Would you please output the records exactly as they appear below?

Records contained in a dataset
+===+

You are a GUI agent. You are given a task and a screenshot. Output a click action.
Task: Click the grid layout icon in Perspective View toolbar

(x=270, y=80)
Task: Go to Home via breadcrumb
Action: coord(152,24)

+===+

■ **SOLUTION TO THIS TASK**
You are a GUI agent. You are given a task and a screenshot. Output a click action.
Task: Click the grid layout icon in Perspective View toolbar

(x=270, y=80)
Task: Go to Home via breadcrumb
Action: coord(152,24)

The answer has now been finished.